_What you need to do_: Keeping every word the same, return the listing from its first line until the line holding "Image resolution: width=886" has been returned as well.
....
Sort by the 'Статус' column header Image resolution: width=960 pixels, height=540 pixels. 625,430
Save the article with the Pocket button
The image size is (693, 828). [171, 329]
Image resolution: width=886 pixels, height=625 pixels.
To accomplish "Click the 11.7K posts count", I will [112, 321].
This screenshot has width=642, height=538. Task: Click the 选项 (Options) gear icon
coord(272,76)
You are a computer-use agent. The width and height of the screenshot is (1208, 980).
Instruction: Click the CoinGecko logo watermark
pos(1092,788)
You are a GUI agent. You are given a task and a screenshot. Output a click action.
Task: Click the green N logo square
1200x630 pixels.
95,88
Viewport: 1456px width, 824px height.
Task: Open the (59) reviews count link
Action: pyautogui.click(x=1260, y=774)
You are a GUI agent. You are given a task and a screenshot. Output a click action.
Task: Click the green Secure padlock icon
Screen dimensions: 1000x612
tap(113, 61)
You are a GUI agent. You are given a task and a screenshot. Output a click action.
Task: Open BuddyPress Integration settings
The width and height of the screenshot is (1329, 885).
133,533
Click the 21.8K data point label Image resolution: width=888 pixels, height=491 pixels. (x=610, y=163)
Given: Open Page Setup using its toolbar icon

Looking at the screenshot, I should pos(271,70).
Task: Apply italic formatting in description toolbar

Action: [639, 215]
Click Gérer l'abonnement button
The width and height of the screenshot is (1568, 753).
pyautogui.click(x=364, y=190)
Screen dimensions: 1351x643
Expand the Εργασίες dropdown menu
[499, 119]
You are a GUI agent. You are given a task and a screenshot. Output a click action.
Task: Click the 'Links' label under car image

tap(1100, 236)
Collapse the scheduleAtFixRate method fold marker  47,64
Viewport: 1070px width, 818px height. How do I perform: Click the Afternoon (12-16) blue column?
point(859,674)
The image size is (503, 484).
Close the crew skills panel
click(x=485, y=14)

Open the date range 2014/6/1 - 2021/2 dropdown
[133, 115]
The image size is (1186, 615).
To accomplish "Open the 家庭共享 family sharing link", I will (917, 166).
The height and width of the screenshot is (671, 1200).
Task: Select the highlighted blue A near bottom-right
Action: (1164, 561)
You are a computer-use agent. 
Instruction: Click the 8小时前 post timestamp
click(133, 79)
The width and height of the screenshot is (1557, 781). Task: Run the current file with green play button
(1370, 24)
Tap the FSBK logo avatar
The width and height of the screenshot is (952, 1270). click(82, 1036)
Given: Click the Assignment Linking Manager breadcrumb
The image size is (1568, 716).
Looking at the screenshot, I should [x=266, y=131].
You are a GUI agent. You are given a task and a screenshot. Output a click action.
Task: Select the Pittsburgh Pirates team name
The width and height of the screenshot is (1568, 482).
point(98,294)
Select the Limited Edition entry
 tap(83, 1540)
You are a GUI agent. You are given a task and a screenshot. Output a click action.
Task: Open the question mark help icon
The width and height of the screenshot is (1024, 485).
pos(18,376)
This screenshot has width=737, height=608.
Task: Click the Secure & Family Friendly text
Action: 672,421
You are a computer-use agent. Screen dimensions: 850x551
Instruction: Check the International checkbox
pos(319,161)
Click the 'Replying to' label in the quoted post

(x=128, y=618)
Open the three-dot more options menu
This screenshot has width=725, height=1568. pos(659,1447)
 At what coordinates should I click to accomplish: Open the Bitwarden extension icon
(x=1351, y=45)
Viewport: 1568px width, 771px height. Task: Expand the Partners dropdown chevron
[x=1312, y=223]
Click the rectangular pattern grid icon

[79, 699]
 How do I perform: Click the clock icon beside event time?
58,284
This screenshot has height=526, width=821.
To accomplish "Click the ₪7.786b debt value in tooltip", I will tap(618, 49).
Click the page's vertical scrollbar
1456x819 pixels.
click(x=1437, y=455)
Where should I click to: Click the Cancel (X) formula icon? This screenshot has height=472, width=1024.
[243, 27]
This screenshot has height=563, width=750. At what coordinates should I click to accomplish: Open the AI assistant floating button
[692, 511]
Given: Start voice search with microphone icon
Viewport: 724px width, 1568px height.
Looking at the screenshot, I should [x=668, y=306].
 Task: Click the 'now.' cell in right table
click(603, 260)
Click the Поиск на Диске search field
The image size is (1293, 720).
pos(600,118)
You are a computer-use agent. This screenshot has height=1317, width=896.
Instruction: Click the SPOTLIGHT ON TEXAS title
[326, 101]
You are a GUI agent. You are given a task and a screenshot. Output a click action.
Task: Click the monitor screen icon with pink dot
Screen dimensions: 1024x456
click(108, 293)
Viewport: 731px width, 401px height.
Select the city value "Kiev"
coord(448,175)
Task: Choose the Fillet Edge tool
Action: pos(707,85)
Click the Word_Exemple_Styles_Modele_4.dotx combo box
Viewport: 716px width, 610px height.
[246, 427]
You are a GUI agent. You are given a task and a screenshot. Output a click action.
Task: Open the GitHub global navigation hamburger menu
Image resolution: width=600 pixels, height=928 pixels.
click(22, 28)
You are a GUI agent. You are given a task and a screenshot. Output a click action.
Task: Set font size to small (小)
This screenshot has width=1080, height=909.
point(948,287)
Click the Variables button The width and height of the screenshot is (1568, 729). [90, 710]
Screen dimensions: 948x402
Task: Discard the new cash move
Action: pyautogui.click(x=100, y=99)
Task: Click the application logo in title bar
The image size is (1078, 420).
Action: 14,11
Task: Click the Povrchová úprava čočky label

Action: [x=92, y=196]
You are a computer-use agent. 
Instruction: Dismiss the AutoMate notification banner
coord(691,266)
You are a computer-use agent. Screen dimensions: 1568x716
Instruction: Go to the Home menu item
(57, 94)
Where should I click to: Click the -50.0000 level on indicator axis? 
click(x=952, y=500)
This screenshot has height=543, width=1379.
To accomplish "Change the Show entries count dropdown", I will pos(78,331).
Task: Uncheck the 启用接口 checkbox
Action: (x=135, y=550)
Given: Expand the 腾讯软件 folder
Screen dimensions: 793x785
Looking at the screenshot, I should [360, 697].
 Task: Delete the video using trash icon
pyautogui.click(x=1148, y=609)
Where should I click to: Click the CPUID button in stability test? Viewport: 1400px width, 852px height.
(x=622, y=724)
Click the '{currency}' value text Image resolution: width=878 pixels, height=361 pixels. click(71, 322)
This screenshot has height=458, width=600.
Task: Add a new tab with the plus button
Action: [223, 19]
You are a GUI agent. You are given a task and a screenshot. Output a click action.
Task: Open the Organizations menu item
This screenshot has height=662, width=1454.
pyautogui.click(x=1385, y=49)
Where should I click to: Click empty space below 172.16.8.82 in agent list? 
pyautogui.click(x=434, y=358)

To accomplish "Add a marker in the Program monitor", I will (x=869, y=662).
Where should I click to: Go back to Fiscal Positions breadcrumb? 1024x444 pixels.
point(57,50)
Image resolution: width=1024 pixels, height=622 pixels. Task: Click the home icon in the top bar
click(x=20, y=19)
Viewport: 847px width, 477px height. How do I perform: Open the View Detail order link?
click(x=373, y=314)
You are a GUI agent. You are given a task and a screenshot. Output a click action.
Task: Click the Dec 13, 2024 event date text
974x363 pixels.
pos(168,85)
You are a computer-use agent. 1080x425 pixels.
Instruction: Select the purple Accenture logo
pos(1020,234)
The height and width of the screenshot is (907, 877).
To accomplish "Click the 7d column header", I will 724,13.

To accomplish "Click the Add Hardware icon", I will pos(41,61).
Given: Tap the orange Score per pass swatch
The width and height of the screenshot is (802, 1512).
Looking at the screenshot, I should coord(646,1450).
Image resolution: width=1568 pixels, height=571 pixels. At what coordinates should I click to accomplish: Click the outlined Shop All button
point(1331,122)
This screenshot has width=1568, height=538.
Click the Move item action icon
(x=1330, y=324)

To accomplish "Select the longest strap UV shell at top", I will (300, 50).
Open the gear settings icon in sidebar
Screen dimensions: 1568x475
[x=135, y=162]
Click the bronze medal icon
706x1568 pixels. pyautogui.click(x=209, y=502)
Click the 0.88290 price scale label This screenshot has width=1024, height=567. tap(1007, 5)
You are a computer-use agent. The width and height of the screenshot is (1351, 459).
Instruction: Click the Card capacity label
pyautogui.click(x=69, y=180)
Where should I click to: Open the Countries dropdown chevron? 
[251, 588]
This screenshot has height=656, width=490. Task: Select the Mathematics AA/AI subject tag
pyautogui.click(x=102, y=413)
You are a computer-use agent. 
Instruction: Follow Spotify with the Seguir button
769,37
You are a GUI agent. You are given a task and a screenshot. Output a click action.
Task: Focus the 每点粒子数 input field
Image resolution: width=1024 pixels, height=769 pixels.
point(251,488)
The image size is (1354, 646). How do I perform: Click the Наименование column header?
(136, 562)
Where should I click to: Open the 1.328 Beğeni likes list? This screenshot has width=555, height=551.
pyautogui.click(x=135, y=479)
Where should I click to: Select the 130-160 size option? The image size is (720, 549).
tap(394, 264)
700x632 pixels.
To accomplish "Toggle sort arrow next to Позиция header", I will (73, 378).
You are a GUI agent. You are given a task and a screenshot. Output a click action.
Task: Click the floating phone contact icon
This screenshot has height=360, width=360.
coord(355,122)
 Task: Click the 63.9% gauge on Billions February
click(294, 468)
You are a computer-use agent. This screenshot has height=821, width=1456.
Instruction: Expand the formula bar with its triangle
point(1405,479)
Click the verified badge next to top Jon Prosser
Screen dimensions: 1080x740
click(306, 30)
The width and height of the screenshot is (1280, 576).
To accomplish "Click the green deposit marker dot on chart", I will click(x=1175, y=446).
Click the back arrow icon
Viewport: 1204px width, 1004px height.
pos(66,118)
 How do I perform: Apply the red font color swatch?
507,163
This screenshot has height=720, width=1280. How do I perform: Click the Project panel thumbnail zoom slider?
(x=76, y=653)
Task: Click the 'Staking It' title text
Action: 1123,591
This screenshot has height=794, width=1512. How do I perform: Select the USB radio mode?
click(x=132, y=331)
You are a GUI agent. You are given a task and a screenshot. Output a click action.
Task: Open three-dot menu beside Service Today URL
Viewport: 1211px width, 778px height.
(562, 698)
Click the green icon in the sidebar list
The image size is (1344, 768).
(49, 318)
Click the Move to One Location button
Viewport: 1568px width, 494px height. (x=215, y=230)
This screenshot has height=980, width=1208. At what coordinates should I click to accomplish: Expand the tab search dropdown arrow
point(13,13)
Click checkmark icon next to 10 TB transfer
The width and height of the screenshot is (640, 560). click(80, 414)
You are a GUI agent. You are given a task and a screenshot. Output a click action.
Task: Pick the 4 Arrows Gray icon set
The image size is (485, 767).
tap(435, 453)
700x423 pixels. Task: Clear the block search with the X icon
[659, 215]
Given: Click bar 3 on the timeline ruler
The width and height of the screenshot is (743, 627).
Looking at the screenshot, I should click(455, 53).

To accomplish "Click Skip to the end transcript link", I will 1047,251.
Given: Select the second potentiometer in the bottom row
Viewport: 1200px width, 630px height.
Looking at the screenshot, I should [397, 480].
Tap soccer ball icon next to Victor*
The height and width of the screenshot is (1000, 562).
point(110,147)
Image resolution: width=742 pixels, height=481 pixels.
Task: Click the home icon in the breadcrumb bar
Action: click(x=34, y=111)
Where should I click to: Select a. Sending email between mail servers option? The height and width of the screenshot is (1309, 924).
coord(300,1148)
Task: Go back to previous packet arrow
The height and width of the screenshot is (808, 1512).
....
_Written reply_:
Sort by the 'Статус' column header Image resolution: width=960 pixels, height=540 pixels. 625,430
Save the article with the Pocket button
The image size is (693, 828). [171, 329]
Image resolution: width=886 pixels, height=625 pixels.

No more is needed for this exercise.